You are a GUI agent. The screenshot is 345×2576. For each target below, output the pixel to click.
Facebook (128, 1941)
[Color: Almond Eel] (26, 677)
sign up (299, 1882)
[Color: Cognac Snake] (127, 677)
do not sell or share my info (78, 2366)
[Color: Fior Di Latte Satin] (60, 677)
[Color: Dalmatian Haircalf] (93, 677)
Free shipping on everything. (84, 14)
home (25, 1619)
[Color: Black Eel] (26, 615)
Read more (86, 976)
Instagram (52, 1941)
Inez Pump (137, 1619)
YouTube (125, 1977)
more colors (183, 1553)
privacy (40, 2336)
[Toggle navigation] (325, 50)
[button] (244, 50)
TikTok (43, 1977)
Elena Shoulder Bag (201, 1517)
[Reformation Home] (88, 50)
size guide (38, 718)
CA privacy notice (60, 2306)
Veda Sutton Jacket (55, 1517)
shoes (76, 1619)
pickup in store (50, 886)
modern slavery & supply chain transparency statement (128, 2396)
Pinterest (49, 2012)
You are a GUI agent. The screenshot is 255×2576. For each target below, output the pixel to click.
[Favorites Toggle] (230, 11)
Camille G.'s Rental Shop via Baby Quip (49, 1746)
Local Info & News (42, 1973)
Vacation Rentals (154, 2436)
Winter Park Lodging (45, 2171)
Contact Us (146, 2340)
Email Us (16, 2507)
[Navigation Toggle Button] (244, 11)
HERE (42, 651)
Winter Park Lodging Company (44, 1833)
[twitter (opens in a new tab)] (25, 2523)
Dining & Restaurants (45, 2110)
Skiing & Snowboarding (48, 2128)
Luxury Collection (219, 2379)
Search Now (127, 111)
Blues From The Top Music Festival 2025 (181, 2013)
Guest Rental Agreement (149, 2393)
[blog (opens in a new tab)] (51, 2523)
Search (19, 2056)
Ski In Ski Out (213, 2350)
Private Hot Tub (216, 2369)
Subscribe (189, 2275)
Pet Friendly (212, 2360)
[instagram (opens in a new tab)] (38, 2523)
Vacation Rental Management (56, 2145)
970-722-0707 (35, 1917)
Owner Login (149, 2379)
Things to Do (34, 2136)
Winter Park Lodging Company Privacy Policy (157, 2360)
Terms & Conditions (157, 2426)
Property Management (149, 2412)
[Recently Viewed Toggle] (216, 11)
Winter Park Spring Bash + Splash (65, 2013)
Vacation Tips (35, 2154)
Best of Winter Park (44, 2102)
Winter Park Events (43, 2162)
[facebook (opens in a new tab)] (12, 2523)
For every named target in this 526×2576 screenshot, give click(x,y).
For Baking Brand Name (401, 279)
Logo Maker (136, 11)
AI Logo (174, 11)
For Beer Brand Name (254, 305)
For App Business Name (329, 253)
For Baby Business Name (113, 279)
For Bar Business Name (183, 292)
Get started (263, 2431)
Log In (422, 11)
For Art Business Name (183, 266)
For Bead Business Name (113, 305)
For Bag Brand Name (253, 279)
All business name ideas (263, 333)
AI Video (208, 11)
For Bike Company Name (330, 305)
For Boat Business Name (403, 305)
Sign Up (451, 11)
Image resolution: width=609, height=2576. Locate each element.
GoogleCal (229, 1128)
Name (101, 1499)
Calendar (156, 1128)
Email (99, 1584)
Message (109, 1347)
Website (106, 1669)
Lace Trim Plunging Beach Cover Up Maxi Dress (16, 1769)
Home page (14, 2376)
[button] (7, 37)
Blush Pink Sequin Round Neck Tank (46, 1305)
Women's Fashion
◇ ◇ ◇ ◇ ◇ ◇ ◇
§ Exercise description:
All of the material above needs to be transcribed verbatim.

§ Result:
You are a GUI agent. The screenshot is 345×2576. For each target below, output the pixel to click.
Facebook (128, 1941)
[Color: Almond Eel] (26, 677)
sign up (299, 1882)
[Color: Cognac Snake] (127, 677)
do not sell or share my info (78, 2366)
[Color: Fior Di Latte Satin] (60, 677)
[Color: Dalmatian Haircalf] (93, 677)
Free shipping on everything. (84, 14)
home (25, 1619)
[Color: Black Eel] (26, 615)
Read more (86, 976)
Instagram (52, 1941)
Inez Pump (137, 1619)
YouTube (125, 1977)
more colors (183, 1553)
privacy (40, 2336)
[Toggle navigation] (325, 50)
[button] (244, 50)
TikTok (43, 1977)
Elena Shoulder Bag (201, 1517)
[Reformation Home] (88, 50)
size guide (38, 718)
CA privacy notice (60, 2306)
Veda Sutton Jacket (55, 1517)
shoes (76, 1619)
pickup in store (50, 886)
modern slavery & supply chain transparency statement (128, 2396)
Pinterest (49, 2012)
You are a GUI agent. The screenshot is 255×2576. For each target below, output the pixel to click.
[Favorites Toggle] (230, 11)
Camille G.'s Rental Shop via Baby Quip (49, 1746)
Local Info & News (42, 1973)
Vacation Rentals (154, 2436)
Winter Park Lodging (45, 2171)
Contact Us (146, 2340)
Email Us (16, 2507)
[Navigation Toggle Button] (244, 11)
HERE (42, 651)
Winter Park Lodging Company (44, 1833)
[twitter (opens in a new tab)] (25, 2523)
Dining & Restaurants (45, 2110)
Skiing & Snowboarding (48, 2128)
Luxury Collection (219, 2379)
Search Now (127, 111)
Blues From The Top Music Festival 2025 (181, 2013)
Guest Rental Agreement (149, 2393)
[blog (opens in a new tab)] (51, 2523)
Search (19, 2056)
Ski In Ski Out (213, 2350)
Private Hot Tub (216, 2369)
Subscribe (189, 2275)
Pet Friendly (212, 2360)
[instagram (opens in a new tab)] (38, 2523)
Vacation Rental Management (56, 2145)
970-722-0707 (35, 1917)
Owner Login (149, 2379)
Things to Do (34, 2136)
Winter Park Lodging Company Privacy Policy (157, 2360)
Terms & Conditions (157, 2426)
Property Management (149, 2412)
[Recently Viewed Toggle] (216, 11)
Winter Park Spring Bash + Splash (65, 2013)
Vacation Tips (35, 2154)
Best of Winter Park (44, 2102)
Winter Park Events (43, 2162)
[facebook (opens in a new tab)] (12, 2523)
For every named target in this 526×2576 screenshot, give click(x,y).
For Baking Brand Name (401, 279)
Logo Maker (136, 11)
AI Logo (174, 11)
For Beer Brand Name (254, 305)
For App Business Name (329, 253)
For Baby Business Name (113, 279)
For Bar Business Name (183, 292)
Get started (263, 2431)
Log In (422, 11)
For Art Business Name (183, 266)
For Bead Business Name (113, 305)
For Bag Brand Name (253, 279)
All business name ideas (263, 333)
AI Video (208, 11)
For Bike Company Name (330, 305)
For Boat Business Name (403, 305)
Sign Up (451, 11)
Image resolution: width=609, height=2576. Locate each element.
GoogleCal (229, 1128)
Name (101, 1499)
Calendar (156, 1128)
Email (99, 1584)
Message (109, 1347)
Website (106, 1669)
Lace Trim Plunging Beach Cover Up Maxi Dress (16, 1769)
Home page (14, 2376)
[button] (7, 37)
Blush Pink Sequin Round Neck Tank (46, 1305)
Women's Fashion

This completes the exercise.